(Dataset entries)
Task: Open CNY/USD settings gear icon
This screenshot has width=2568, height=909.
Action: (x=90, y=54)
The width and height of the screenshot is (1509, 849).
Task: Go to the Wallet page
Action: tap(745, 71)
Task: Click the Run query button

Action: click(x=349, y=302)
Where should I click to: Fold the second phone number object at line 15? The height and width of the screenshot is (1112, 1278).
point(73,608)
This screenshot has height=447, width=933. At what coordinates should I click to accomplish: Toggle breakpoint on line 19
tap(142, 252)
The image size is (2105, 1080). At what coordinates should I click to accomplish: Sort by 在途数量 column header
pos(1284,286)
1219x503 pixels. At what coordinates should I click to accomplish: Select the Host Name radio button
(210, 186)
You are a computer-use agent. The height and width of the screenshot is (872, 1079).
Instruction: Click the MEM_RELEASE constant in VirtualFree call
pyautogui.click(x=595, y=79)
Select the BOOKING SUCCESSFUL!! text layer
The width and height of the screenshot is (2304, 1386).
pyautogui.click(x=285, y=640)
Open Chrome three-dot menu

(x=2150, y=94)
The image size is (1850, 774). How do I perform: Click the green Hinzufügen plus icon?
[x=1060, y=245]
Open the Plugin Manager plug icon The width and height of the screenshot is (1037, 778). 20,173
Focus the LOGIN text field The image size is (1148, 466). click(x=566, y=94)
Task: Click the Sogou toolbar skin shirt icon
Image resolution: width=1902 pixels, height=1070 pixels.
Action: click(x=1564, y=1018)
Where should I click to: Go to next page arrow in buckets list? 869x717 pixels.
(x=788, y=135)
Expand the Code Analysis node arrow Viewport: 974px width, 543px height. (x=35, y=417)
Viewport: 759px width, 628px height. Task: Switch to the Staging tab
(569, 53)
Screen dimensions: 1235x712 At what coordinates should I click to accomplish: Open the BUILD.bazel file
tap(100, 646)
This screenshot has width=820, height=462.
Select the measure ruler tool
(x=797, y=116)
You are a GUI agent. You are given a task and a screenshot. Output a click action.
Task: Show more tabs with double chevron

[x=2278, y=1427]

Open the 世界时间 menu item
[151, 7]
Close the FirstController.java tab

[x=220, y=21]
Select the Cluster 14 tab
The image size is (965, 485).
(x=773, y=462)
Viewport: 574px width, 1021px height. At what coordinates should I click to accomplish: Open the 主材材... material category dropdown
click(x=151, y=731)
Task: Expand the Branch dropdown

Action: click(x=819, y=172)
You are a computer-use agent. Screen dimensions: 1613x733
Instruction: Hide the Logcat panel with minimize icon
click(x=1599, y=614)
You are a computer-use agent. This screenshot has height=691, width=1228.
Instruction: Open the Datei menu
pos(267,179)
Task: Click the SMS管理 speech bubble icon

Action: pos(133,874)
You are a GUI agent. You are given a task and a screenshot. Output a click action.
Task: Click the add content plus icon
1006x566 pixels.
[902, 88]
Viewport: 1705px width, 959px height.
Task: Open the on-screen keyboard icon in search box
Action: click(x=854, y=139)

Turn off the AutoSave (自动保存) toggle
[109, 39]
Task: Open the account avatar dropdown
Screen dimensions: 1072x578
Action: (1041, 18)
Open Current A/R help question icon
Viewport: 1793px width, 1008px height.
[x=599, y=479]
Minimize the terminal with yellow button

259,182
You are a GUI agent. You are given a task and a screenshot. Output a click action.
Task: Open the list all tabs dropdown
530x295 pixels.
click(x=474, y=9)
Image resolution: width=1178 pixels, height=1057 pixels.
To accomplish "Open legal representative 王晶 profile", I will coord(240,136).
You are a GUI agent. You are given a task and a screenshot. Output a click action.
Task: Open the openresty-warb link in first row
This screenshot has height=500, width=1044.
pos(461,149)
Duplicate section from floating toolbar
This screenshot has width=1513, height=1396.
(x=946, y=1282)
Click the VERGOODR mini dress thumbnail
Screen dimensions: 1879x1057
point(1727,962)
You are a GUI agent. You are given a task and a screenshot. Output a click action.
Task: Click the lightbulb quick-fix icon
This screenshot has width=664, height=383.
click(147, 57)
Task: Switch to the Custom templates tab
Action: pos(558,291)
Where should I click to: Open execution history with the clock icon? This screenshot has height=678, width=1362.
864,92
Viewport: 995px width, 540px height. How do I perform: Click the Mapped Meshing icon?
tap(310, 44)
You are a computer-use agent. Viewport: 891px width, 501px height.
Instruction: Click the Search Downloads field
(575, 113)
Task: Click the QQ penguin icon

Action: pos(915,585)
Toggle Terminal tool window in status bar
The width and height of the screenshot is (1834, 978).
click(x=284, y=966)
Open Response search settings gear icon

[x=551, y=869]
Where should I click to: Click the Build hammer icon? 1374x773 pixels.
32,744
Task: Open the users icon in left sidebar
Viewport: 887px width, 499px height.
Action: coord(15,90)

*Work to be completed*. Exactness is what counts here: write out every record again.

*Response for this exercise*.
Task: Open CNY/USD settings gear icon
This screenshot has width=2568, height=909.
Action: (x=90, y=54)
The width and height of the screenshot is (1509, 849).
Task: Go to the Wallet page
Action: tap(745, 71)
Task: Click the Run query button

Action: click(x=349, y=302)
Where should I click to: Fold the second phone number object at line 15? The height and width of the screenshot is (1112, 1278).
point(73,608)
This screenshot has height=447, width=933. At what coordinates should I click to accomplish: Toggle breakpoint on line 19
tap(142, 252)
The image size is (2105, 1080). At what coordinates should I click to accomplish: Sort by 在途数量 column header
pos(1284,286)
1219x503 pixels. At what coordinates should I click to accomplish: Select the Host Name radio button
(210, 186)
You are a computer-use agent. The height and width of the screenshot is (872, 1079).
Instruction: Click the MEM_RELEASE constant in VirtualFree call
pyautogui.click(x=595, y=79)
Select the BOOKING SUCCESSFUL!! text layer
The width and height of the screenshot is (2304, 1386).
pyautogui.click(x=285, y=640)
Open Chrome three-dot menu

(x=2150, y=94)
The image size is (1850, 774). How do I perform: Click the green Hinzufügen plus icon?
[x=1060, y=245]
Open the Plugin Manager plug icon The width and height of the screenshot is (1037, 778). 20,173
Focus the LOGIN text field The image size is (1148, 466). click(x=566, y=94)
Task: Click the Sogou toolbar skin shirt icon
Image resolution: width=1902 pixels, height=1070 pixels.
Action: click(x=1564, y=1018)
Where should I click to: Go to next page arrow in buckets list? 869x717 pixels.
(x=788, y=135)
Expand the Code Analysis node arrow Viewport: 974px width, 543px height. (x=35, y=417)
Viewport: 759px width, 628px height. Task: Switch to the Staging tab
(569, 53)
Screen dimensions: 1235x712 At what coordinates should I click to accomplish: Open the BUILD.bazel file
tap(100, 646)
This screenshot has width=820, height=462.
Select the measure ruler tool
(x=797, y=116)
You are a GUI agent. You are given a task and a screenshot. Output a click action.
Task: Show more tabs with double chevron

[x=2278, y=1427]

Open the 世界时间 menu item
[151, 7]
Close the FirstController.java tab

[x=220, y=21]
Select the Cluster 14 tab
The image size is (965, 485).
(x=773, y=462)
Viewport: 574px width, 1021px height. At what coordinates should I click to accomplish: Open the 主材材... material category dropdown
click(x=151, y=731)
Task: Expand the Branch dropdown

Action: click(x=819, y=172)
You are a computer-use agent. Screen dimensions: 1613x733
Instruction: Hide the Logcat panel with minimize icon
click(x=1599, y=614)
You are a computer-use agent. This screenshot has height=691, width=1228.
Instruction: Open the Datei menu
pos(267,179)
Task: Click the SMS管理 speech bubble icon

Action: pos(133,874)
You are a GUI agent. You are given a task and a screenshot. Output a click action.
Task: Click the add content plus icon
1006x566 pixels.
[902, 88]
Viewport: 1705px width, 959px height.
Task: Open the on-screen keyboard icon in search box
Action: click(x=854, y=139)

Turn off the AutoSave (自动保存) toggle
[109, 39]
Task: Open the account avatar dropdown
Screen dimensions: 1072x578
Action: (1041, 18)
Open Current A/R help question icon
Viewport: 1793px width, 1008px height.
[x=599, y=479]
Minimize the terminal with yellow button

259,182
You are a GUI agent. You are given a task and a screenshot. Output a click action.
Task: Open the list all tabs dropdown
530x295 pixels.
click(x=474, y=9)
Image resolution: width=1178 pixels, height=1057 pixels.
To accomplish "Open legal representative 王晶 profile", I will coord(240,136).
You are a GUI agent. You are given a task and a screenshot. Output a click action.
Task: Open the openresty-warb link in first row
This screenshot has height=500, width=1044.
pos(461,149)
Duplicate section from floating toolbar
This screenshot has width=1513, height=1396.
(x=946, y=1282)
Click the VERGOODR mini dress thumbnail
Screen dimensions: 1879x1057
point(1727,962)
You are a GUI agent. You are given a task and a screenshot. Output a click action.
Task: Click the lightbulb quick-fix icon
This screenshot has width=664, height=383.
click(147, 57)
Task: Switch to the Custom templates tab
Action: pos(558,291)
Where should I click to: Open execution history with the clock icon? This screenshot has height=678, width=1362.
864,92
Viewport: 995px width, 540px height. How do I perform: Click the Mapped Meshing icon?
tap(310, 44)
You are a computer-use agent. Viewport: 891px width, 501px height.
Instruction: Click the Search Downloads field
(575, 113)
Task: Click the QQ penguin icon

Action: pos(915,585)
Toggle Terminal tool window in status bar
The width and height of the screenshot is (1834, 978).
click(x=284, y=966)
Open Response search settings gear icon

[x=551, y=869]
Where should I click to: Click the Build hammer icon? 1374x773 pixels.
32,744
Task: Open the users icon in left sidebar
Viewport: 887px width, 499px height.
Action: coord(15,90)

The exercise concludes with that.